You also see this teaching about wickedness in 2 Timothy 3:1-5 noting that “in the last days there will come times of difficulty. For people will be lovers of self, lovers of money, proud, arrogant, abusive, disobedient to their parents, ungrateful, unholy, heartless, unappeasable, slanderous, without self-control, brutal, not loving good, treacherous, reckless, swollen with conceit, lovers of pleasure rather than lovers of God, having the appearance of godliness, but denying its power.” We are reminded that things will get worse at the end, but that does not mean that the time before that is fine; 2 Thessalonians 2:7 tells us that the mystery of lawlessness is at work, just not fully able to work. Therefore, Paul says that the end will come in a time of peace and security and that there will be a great rebellion at the end.

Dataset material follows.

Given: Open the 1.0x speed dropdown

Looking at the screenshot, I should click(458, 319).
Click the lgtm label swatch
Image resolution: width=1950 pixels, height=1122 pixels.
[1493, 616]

Remember: God Wins and We Need To Be Ready

Paul uses these teachings to encourage us to remember that while wickedness will come, God will win. In 2 Thessalonians 2:8 Paul says, “then the lawless one will be revealed, whom the Lord Jesus will kill with the breath of his mouth and bring to nothing by the appearance of his coming.” Let us cling to that hope in dark days – whether they are the darkest days at the end or the dark days that precede that, and help us to be ready for his return.